• **EXERCISE GOAL**:
Reproduce the records below, swapping every "Where should I click to" for "Where do I click to" and leaving everything else unchanged.

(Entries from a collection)
● ● ● ●
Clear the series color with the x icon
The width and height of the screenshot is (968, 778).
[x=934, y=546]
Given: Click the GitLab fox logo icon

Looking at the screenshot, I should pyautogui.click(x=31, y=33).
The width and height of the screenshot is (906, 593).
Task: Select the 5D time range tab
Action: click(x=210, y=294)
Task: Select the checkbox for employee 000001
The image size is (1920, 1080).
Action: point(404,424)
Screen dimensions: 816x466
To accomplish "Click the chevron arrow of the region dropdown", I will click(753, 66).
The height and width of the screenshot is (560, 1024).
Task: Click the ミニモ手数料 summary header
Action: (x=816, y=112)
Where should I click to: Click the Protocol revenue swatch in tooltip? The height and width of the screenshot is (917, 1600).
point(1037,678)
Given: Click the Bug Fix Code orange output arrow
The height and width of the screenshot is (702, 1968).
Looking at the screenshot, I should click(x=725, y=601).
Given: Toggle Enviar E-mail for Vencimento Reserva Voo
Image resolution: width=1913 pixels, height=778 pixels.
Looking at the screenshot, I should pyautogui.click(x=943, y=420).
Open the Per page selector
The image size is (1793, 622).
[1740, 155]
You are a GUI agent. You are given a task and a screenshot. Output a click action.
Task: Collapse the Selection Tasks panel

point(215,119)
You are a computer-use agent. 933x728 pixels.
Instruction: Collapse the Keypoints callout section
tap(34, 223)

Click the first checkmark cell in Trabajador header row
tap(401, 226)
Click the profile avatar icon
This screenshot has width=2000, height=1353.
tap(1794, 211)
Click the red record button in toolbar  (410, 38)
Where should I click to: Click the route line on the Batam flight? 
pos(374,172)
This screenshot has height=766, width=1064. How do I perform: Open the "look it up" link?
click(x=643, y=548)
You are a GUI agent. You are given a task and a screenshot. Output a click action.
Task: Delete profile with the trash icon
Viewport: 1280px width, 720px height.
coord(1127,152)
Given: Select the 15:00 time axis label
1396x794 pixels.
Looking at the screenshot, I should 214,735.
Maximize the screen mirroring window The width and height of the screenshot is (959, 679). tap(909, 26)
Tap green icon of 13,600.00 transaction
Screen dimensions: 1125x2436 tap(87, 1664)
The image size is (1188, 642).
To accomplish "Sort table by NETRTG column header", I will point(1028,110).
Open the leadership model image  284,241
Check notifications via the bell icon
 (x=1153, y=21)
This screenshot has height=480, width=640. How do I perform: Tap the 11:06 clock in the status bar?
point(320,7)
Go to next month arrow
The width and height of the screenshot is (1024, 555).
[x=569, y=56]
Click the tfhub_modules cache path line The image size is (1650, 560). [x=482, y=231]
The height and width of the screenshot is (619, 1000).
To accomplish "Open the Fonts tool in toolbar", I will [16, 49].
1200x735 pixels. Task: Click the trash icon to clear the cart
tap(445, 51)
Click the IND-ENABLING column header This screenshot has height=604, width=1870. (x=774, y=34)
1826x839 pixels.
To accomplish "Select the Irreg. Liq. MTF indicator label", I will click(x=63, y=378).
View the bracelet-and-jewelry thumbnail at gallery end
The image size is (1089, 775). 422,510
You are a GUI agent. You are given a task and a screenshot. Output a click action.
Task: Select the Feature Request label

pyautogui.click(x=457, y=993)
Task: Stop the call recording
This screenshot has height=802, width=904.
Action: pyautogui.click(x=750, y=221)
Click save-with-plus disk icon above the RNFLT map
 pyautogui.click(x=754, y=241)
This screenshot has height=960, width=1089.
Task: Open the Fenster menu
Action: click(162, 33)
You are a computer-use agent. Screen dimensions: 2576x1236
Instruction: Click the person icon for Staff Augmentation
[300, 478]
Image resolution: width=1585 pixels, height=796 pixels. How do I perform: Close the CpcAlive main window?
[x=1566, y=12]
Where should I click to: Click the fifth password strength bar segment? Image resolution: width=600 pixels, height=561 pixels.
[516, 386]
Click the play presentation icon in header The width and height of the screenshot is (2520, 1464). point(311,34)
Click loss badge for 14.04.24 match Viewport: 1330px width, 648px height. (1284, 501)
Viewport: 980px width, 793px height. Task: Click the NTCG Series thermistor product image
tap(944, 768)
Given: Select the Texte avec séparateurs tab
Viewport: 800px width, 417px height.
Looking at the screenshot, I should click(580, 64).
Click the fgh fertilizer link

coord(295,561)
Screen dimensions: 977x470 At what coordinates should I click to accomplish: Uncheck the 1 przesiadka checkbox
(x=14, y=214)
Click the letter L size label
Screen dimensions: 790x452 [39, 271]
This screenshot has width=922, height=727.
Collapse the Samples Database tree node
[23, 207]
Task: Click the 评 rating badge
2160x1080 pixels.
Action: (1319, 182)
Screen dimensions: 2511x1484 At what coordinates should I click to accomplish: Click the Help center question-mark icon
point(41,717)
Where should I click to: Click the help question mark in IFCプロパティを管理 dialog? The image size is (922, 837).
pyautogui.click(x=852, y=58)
● ● ● ●
• **ANSWER FOR THIS EXERCISE**:
Clear the series color with the x icon
The width and height of the screenshot is (968, 778).
[x=934, y=546]
Given: Click the GitLab fox logo icon

Looking at the screenshot, I should pyautogui.click(x=31, y=33).
The width and height of the screenshot is (906, 593).
Task: Select the 5D time range tab
Action: click(x=210, y=294)
Task: Select the checkbox for employee 000001
The image size is (1920, 1080).
Action: point(404,424)
Screen dimensions: 816x466
To accomplish "Click the chevron arrow of the region dropdown", I will click(753, 66).
The height and width of the screenshot is (560, 1024).
Task: Click the ミニモ手数料 summary header
Action: (x=816, y=112)
Where do I click to: Click the Protocol revenue swatch in tooltip? The height and width of the screenshot is (917, 1600).
point(1037,678)
Given: Click the Bug Fix Code orange output arrow
The height and width of the screenshot is (702, 1968).
Looking at the screenshot, I should click(x=725, y=601).
Given: Toggle Enviar E-mail for Vencimento Reserva Voo
Image resolution: width=1913 pixels, height=778 pixels.
Looking at the screenshot, I should pyautogui.click(x=943, y=420).
Open the Per page selector
The image size is (1793, 622).
[1740, 155]
You are a GUI agent. You are given a task and a screenshot. Output a click action.
Task: Collapse the Selection Tasks panel

point(215,119)
You are a computer-use agent. 933x728 pixels.
Instruction: Collapse the Keypoints callout section
tap(34, 223)

Click the first checkmark cell in Trabajador header row
tap(401, 226)
Click the profile avatar icon
This screenshot has width=2000, height=1353.
tap(1794, 211)
Click the red record button in toolbar  (410, 38)
Where do I click to: Click the route line on the Batam flight? 
pos(374,172)
This screenshot has height=766, width=1064. How do I perform: Open the "look it up" link?
click(x=643, y=548)
You are a GUI agent. You are given a task and a screenshot. Output a click action.
Task: Delete profile with the trash icon
Viewport: 1280px width, 720px height.
coord(1127,152)
Given: Select the 15:00 time axis label
1396x794 pixels.
Looking at the screenshot, I should 214,735.
Maximize the screen mirroring window The width and height of the screenshot is (959, 679). tap(909, 26)
Tap green icon of 13,600.00 transaction
Screen dimensions: 1125x2436 tap(87, 1664)
The image size is (1188, 642).
To accomplish "Sort table by NETRTG column header", I will point(1028,110).
Open the leadership model image  284,241
Check notifications via the bell icon
 (x=1153, y=21)
This screenshot has height=480, width=640. How do I perform: Tap the 11:06 clock in the status bar?
point(320,7)
Go to next month arrow
The width and height of the screenshot is (1024, 555).
[x=569, y=56]
Click the tfhub_modules cache path line The image size is (1650, 560). [x=482, y=231]
The height and width of the screenshot is (619, 1000).
To accomplish "Open the Fonts tool in toolbar", I will [16, 49].
1200x735 pixels. Task: Click the trash icon to clear the cart
tap(445, 51)
Click the IND-ENABLING column header This screenshot has height=604, width=1870. (x=774, y=34)
1826x839 pixels.
To accomplish "Select the Irreg. Liq. MTF indicator label", I will click(x=63, y=378).
View the bracelet-and-jewelry thumbnail at gallery end
The image size is (1089, 775). 422,510
You are a GUI agent. You are given a task and a screenshot. Output a click action.
Task: Select the Feature Request label

pyautogui.click(x=457, y=993)
Task: Stop the call recording
This screenshot has height=802, width=904.
Action: pyautogui.click(x=750, y=221)
Click save-with-plus disk icon above the RNFLT map
 pyautogui.click(x=754, y=241)
This screenshot has height=960, width=1089.
Task: Open the Fenster menu
Action: click(162, 33)
You are a computer-use agent. Screen dimensions: 2576x1236
Instruction: Click the person icon for Staff Augmentation
[300, 478]
Image resolution: width=1585 pixels, height=796 pixels. How do I perform: Close the CpcAlive main window?
[x=1566, y=12]
Where do I click to: Click the fifth password strength bar segment? Image resolution: width=600 pixels, height=561 pixels.
[516, 386]
Click the play presentation icon in header The width and height of the screenshot is (2520, 1464). point(311,34)
Click loss badge for 14.04.24 match Viewport: 1330px width, 648px height. (1284, 501)
Viewport: 980px width, 793px height. Task: Click the NTCG Series thermistor product image
tap(944, 768)
Given: Select the Texte avec séparateurs tab
Viewport: 800px width, 417px height.
Looking at the screenshot, I should click(580, 64).
Click the fgh fertilizer link

coord(295,561)
Screen dimensions: 977x470 At what coordinates should I click to accomplish: Uncheck the 1 przesiadka checkbox
(x=14, y=214)
Click the letter L size label
Screen dimensions: 790x452 [39, 271]
This screenshot has width=922, height=727.
Collapse the Samples Database tree node
[23, 207]
Task: Click the 评 rating badge
2160x1080 pixels.
Action: (1319, 182)
Screen dimensions: 2511x1484 At what coordinates should I click to accomplish: Click the Help center question-mark icon
point(41,717)
Where do I click to: Click the help question mark in IFCプロパティを管理 dialog? The image size is (922, 837).
pyautogui.click(x=852, y=58)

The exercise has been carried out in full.